What’s great about the App Store is that it allows for a one-click purchase experience that makes it easy to download apps. Users can browse the App Store on their Macs, PCs, iPhones and iPads, check on new releases and apps they’ve been keeping an eye on, tap a button and download an app. For free apps and those sold at $.99 , it can become quite an addiction.
The App Store, though, doesn’t allow you to share apps with your friends as easily as it lets you buy them. Sure, there’s the possibility to share apps on Twitter and Facebook from iTunes – but that’s not really the best way to let your friends know about a specific app sold in the App Store, nor does it enable you to provide one of your friends an actual copy of the app.
Apps can’t be shared, and a new patent Apple has been granted, published by Patently Apple, is aimed at fixing that.
The patent, published on December 9th, showcases a way to share a fully functional app, a demo version or information about an app with one of your friends through mobile devices. According to the patent, a user will be able to select an app and send it to a “receiver” with just one tap. The app can be an actual copy the other user can run on his device, a limited demo version or a bunch of information with a link back to the app on Apple’s store.
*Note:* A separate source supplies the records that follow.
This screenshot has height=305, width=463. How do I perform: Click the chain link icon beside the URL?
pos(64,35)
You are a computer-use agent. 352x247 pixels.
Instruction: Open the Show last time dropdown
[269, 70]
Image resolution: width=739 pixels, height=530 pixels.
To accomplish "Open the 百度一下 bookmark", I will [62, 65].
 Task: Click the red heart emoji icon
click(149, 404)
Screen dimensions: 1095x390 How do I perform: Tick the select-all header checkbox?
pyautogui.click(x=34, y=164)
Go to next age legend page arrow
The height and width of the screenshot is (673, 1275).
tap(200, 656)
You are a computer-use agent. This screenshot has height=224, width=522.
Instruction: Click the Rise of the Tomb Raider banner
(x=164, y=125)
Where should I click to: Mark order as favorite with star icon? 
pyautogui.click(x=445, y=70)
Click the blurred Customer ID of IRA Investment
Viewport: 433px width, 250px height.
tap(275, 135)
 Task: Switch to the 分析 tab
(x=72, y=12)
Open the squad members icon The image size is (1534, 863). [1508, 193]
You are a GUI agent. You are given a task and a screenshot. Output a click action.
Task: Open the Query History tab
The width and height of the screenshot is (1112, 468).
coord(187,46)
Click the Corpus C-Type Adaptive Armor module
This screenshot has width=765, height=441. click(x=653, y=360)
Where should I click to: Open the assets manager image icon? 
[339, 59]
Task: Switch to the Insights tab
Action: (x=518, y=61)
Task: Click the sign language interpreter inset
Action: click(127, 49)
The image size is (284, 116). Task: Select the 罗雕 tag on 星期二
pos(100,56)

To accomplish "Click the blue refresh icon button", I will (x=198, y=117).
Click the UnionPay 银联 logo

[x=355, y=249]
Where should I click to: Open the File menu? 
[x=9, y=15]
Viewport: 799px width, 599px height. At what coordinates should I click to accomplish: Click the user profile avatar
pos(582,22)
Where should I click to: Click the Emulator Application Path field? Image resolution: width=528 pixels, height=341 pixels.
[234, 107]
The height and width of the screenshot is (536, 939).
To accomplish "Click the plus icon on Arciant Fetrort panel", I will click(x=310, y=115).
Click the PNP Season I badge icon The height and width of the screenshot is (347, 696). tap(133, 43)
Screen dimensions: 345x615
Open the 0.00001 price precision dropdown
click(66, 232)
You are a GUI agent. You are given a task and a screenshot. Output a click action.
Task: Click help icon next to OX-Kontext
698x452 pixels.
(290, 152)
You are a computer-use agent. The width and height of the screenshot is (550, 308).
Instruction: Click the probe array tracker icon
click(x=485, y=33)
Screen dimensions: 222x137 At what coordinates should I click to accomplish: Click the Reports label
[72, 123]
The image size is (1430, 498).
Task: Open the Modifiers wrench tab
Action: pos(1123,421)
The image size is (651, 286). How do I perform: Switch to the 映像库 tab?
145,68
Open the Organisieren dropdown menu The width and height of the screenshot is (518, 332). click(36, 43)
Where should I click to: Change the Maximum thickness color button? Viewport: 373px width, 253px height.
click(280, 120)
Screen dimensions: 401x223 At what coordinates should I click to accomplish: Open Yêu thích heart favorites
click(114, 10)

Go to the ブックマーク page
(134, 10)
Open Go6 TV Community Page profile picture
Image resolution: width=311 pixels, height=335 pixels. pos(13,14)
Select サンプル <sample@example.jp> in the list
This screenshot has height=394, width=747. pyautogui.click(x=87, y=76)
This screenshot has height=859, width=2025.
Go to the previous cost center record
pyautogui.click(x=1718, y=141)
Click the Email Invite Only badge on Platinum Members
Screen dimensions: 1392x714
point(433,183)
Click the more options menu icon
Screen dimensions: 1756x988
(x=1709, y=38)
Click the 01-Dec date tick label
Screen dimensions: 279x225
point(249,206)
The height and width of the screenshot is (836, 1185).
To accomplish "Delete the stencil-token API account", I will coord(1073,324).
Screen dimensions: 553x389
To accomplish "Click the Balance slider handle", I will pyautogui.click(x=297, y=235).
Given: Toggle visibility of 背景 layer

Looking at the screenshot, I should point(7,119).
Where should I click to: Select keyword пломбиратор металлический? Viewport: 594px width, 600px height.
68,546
After Aaron selects the application to share, Aaron’s iPhone retrieves sharing preferences from the selected application. If the selected application does not include any specified sharing preferences, the device could select or generate a default preference, such as a preference to not share the application. The application could have preferences that allow sharing fully functional copies of the application. In other cases, the application preferences allow sharing only a limited functionality demo copy, a fully functional copy that expires after a certain period of time, or an application seed that uniquely identifies the application on a server.
As you can guess, this transfer system would communicate with Apple’s servers to identify the users through their Apple ID and sends data back to Apple about the successful sharing process. The “sender” – always according to the patent – can be granted a “bonus” for sharing an app with a friend, such as iTunes credit, free apps or coupon codes.
The patent goes really in-depth and provides lots of additional information about the system designed by Apple which, sadly, we’ll likely never see. At least not in the next few months. It’s great, though, that Apple has been thinking about this – we think it would make for an impressive “Ping for apps”, or something like that.
Just think about sharing games with your friends. That would be huge.